The recent omnibus budget request doesn’t yet give a program-by-program breakdown for funding, though that’s expected to be announced shortly. NASA administrators did, however, highlight some key areas that the FY2022 request covers in detail.

What’s in NASA Budget Proposal

Under the proposal, the Artemis initiative alone would receive $6.9 billion, $325 million more than FY2021. The funding would go toward development of the Lunar Gateway, a lunar lander, and the Space Launch System (SLS) rocket, now slated to make its inaugural uncrewed flight in November 2021.

The launch vehicle stage adapter for SLS/Artemis I is loaded on the Pegasus barrage at the Marshall Spaceflight Center.
NASA / MSFC / Fred Deaton

The budget request makes mention (without solid numbers) of continuing development of the Europa Clipper, set for launch in late 2024, and the Dragonfly rotorcraft, due to head to Titan, Saturn’s largest moon, in 2027.

The Nancy Grace Roman Space Telescope — threatened with termination in early 2020 — was saved in the finalized FY2021 budget, and is named for continuation in the NASA FY2022 proposal. The astronomy community had prioritized the 2.4-meter Roman Telescope in its last decadal survey: An infrared workhorse, it will address key questions in cosmology and exoplanet research.

The discretionary funding request also highlights the Mars sample return initiative, a multi-spacecraft mission that will collect samples cached by the Perseverance rover currently exploring Jezero Crater. Northop Grumman was recently awarded an $84.5 million contract to develop the Mars ascent vehicle as part of the sample return.

The request makes no mention of the Stratospheric Observatory for Infrared Astronomy (SOFIA). The flying infrared observatory was highlighted for termination in 2020. Although it's active now after being grounded for several months due to the pandemic, a report from the NASA Inspector General Office in late 2020 notes that the program has not "met operational or science productivity expectations," citing the small amount of research it produces versus balloon-borne and space-based assets.
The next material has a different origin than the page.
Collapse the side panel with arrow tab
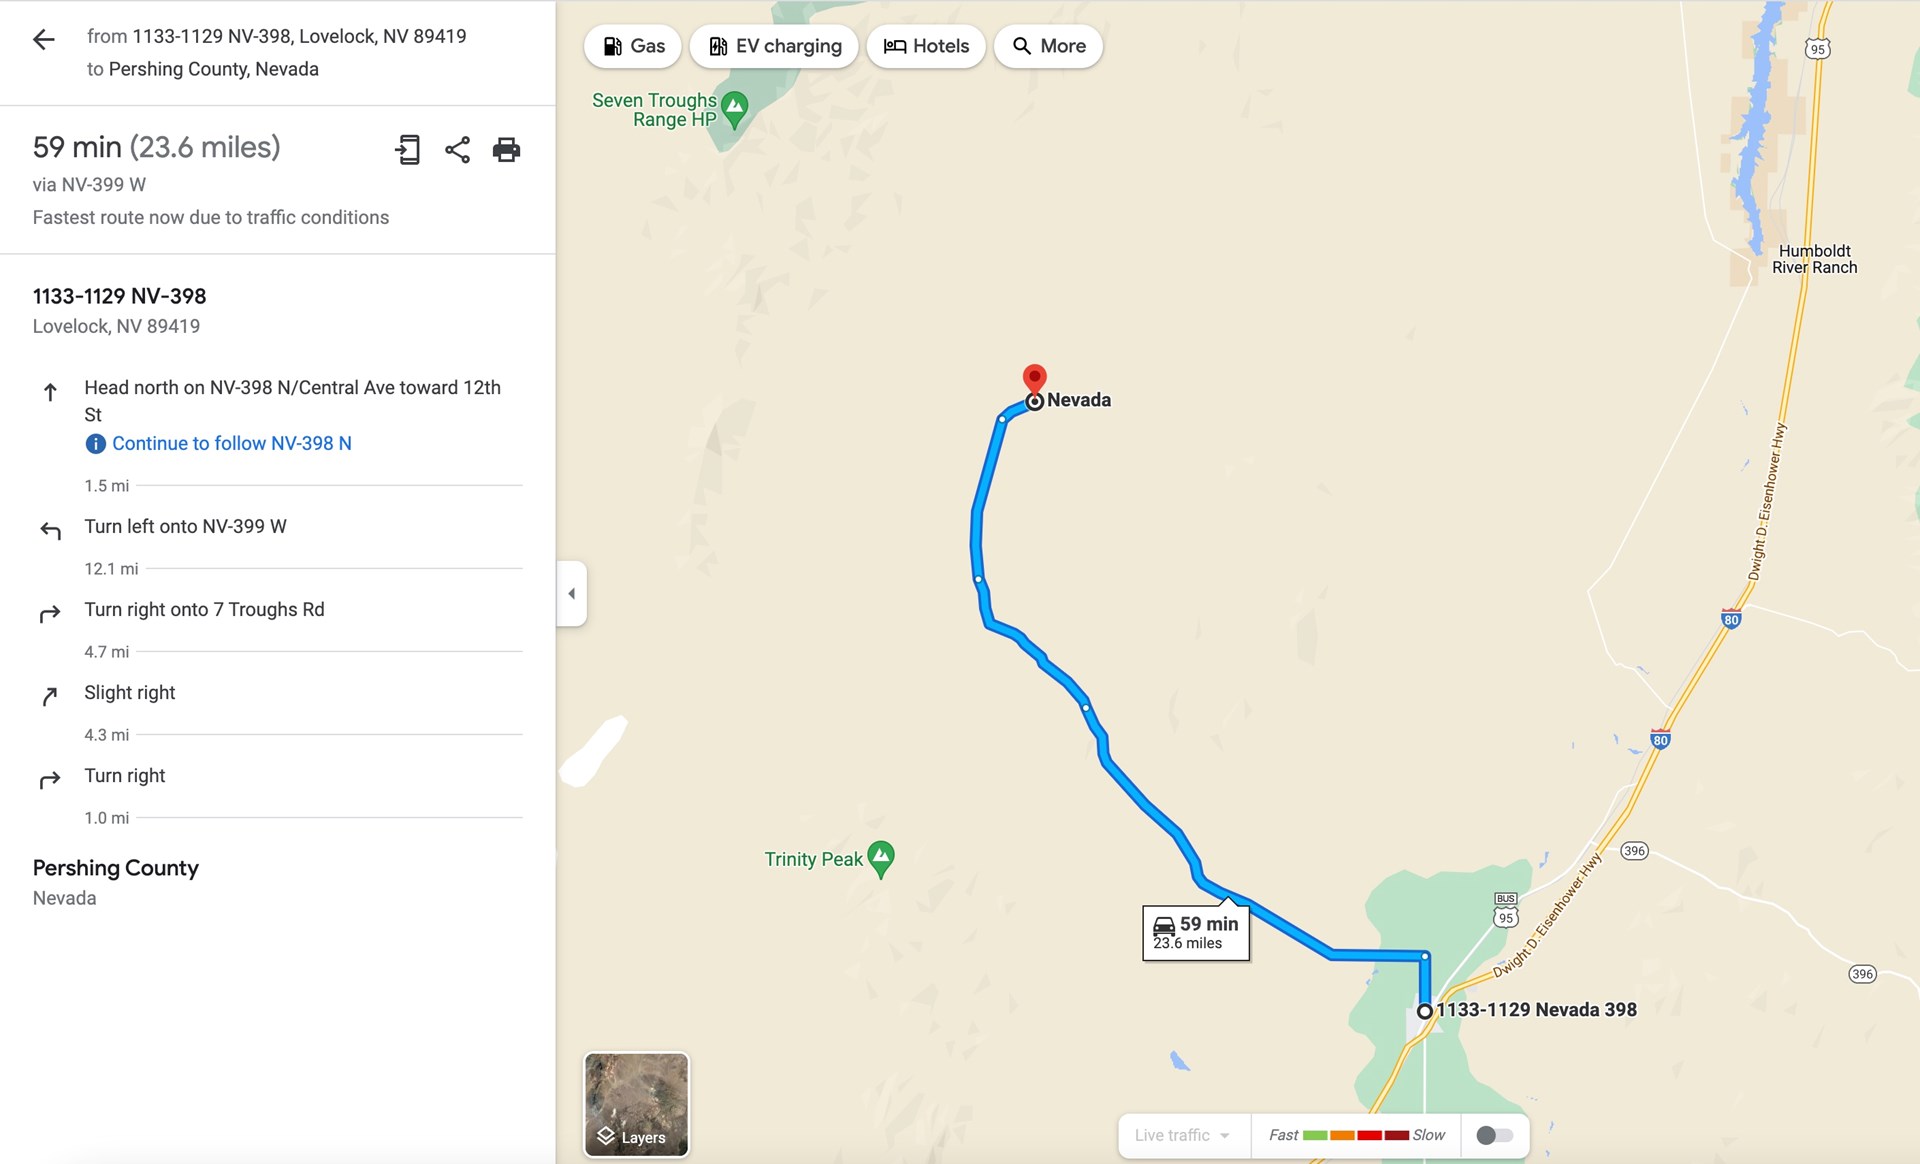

It's worth noting, though, that while other platforms may outperform SOFIA or operate at lower cost, the flying observatory does offer the flexibility to go after tough targets of opportunity worldwide, such as chasing after the shadows of Pluto and 486958 Arrokoth in support of New Horizons.

SOFIA flies over California's southern Sierra Nevada mountains.
NASA / Jim Ross

The budget proposal would also increase space technology research by $325 million to $1.4 billion and aeronautics research by $86 million dollars to $915 million in order to develop aviation, innovative technology, and commercial space industry.

NASA will continue to rely on SpaceX and Orbital Sciences to bring crew and cargo to the ISS in the near-term, under the Commercial Orbital Transportation Services (COTS) program. Watch for Rocket Lab to join the fray as it begins to carry out small satellite orbital launches from NASA's Wallops flight facility on the Virginia coast this May. NASA would receive $3 billion for continued operation of the ISS in FY2022.

SpaceX's Crew Dragon 2 spacecraft at the Kennedy Space Center, ahead of the April 22nd launch.
SpaceX

The new request would also return NASA to advancing research in Earth climate science, which took a deep cut under the previous administration. Specifically, Earth Science programs at NASA would receive a $250 million increase to $2.3 billion. Science, Technology, Engineering and Mathematics (STEM) initiatives would also receive $20 million dollars, a 16% increase over FY2021.

Real vs. Proposed: The Case of 2021

Of course, what’s asked for initially in any congressional budget usually only bears a vague resemblance to what’s actually enacted later on in the year. For example, the initial request for FY21 in early 2020 called for a 12% increase in NASA’s budget, to a record $25.5 billion dollars. Ultimately, however, Congress approved a $23.2 billion dollar budget for NASA in December 2020, a 2.7% increase over 2020, but lower than initially asked for. Despite the lower overall total, the enacted budget also reinstated some programs terminated in the request, including the Roman Telescope as well as two Earth-observing missions.

Rocket science may be easy, but funding it is always hard. We’ll wait and see how things shake out as 2021 moves on.